**Schriftelijke opdrachten:**
1) Noem alle tussenkoppen onder de titel van de tekst over de VZW en het WVV.
2) Schrijf de tekst over de VZW en het WVV alstublieft verder, te beginnen na de laatste zin.

**Brontekst:**
▬▬▬
Het WVV: niet vergeten, ook de VZW doet mee!
Met de invoering van het Wetboek vennootschappen en verenigingen (WVV) is ook aan de VZW-wet een eind gekomen. De VZW valt nu niet alleen onder het ondernemingsbegrip, maar de wetgever heeft ervoor geopteerd om ook de VZW’s aan het wetboek te onderwerpen. Dit heeft niet alleen gevolgen op het vlak van extra te vervullen formaliteiten. Er zijn daarnaast ook een aantal punten die de aandacht verdienen bij de oprichting van of de aanpassing van de statuten van een VZW.
VZW als onderneming
In 2018 heeft het begrip ‘handelaar’ plaats geruimd voor het begrip ‘onderneming’. Volgens het Wetboek Economisch Recht valt onder meer elke rechtspersoon onder dit ondernemingsbegrip en zo-ook de VZW. Hierbij een overzicht van de voornaamste gevolgen van deze switch:
Inschrijving in de KBO
“Iedere geregistreerde entiteit wordt in de Kruispuntbank van Ondernemingen ingeschreven en verkrijgt op het ogenblik van de inschrijving een ondernemings- of vestigigingseenheidnummer. Dit nummer vormt hun uniek identificatienummer.”
Elke rechtspersoon naar Belgisch recht of met zetel in België en dus ook de VZW kwalificeert als geregistreerde entiteit.
De inschrijving in de KBO verloopt doorgaans via een Ondernemingsloket naar keuze én is voor VZW’s – althans voorlopig – kosteloos.
UBO-registratie
De VZW is tevens onderworpen aan de verplichting om haar uiteindelijke begunstigden (UBO’s) te registreren in het UBO-register.
▬▬▬
**Getoonde informatie:**

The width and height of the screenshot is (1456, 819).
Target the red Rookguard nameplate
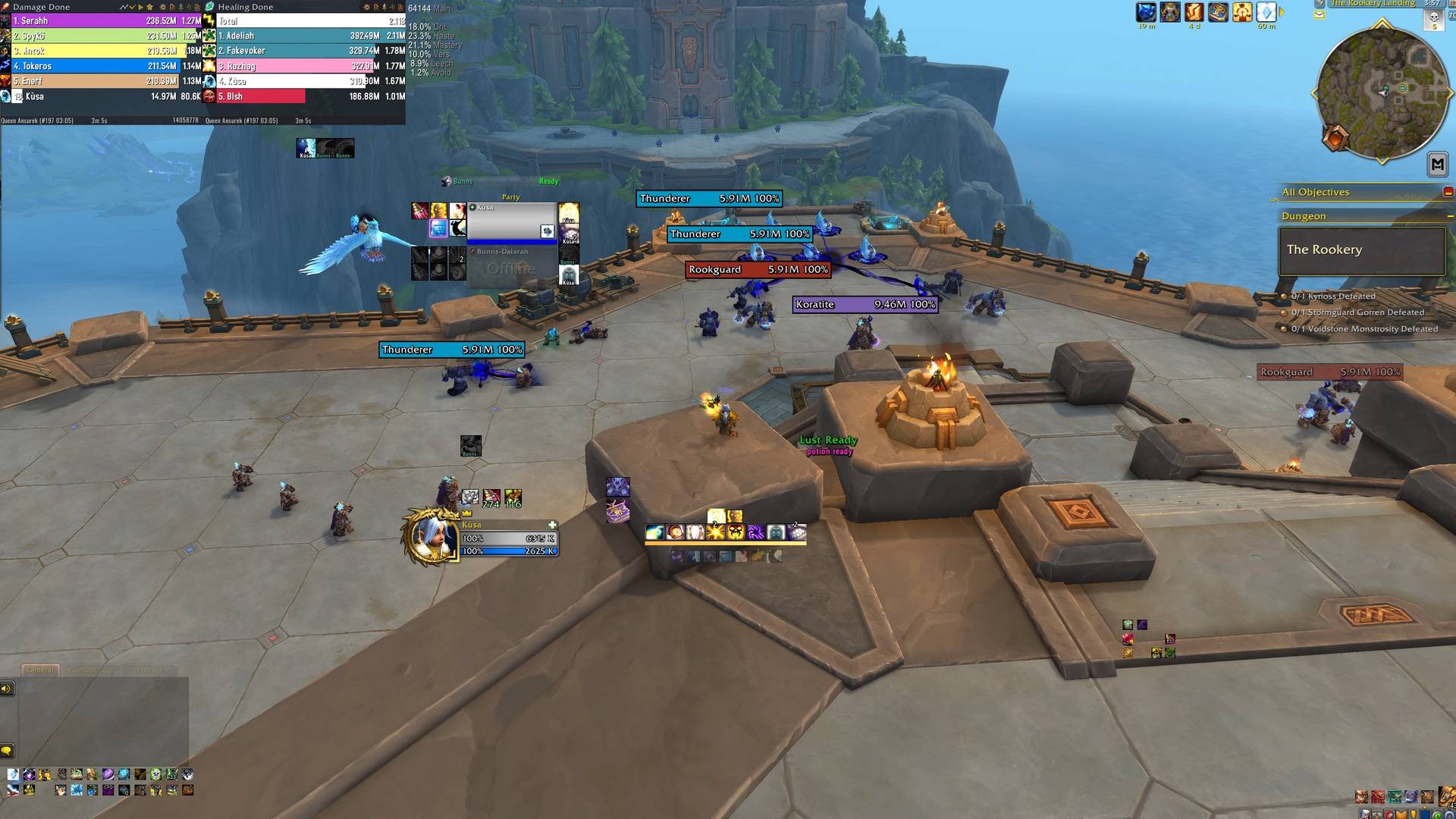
▬▬▬
**Antwoorden:**
1)
- VZW als onderneming
- Inschrijving in de KBO
- UBO-registratie

2)
De volgende personen kwalificeren als UBO van een VZW:
- De leden van het bestuursorgaan;
- De gemachtigden om de vereniging te vertegenwoordigen bv. via een bijzondere volmacht verkregen van het bestuursorgaan;
- De personen gelast met het dagelijks bestuur;
- De (de categorie van) natuurlijke personen in wier hoofdzakelijk belang de VZW werd opgericht of werkzaam is. Vb. alle leerlingen van Oost-vlaanderen.
Belangrijk om hierbij te noteren is dat – in tegenstelling tot wat geldt voor vennootschappen – het niet volstaat om slechts één van voormelde items (bv. enkel de leden van het bestuursorgaan) te registreren. De categorieën van UBO’s zijn cumulatief. Naargelang het geval zijn er steeds minstens twee categorieën te registreren: elke VZW heeft een bestuursorgaan en elke VZW heeft (een groep van) natuurlijke personen waarvoor zij bestaat.
Faillissementen en bestuurdersaansprakelijkheid
Ook de vroegere faillissementswet en de WCO-wet hebben in 2018 hun onderdak gevonden in het Wetboek Economisch Recht waardoor de relevante bepalingen eveneens op VZW’s van toepassing zijn.
Een VZW kan dus het faillissement aanvragen en ook failliet verklaard worden.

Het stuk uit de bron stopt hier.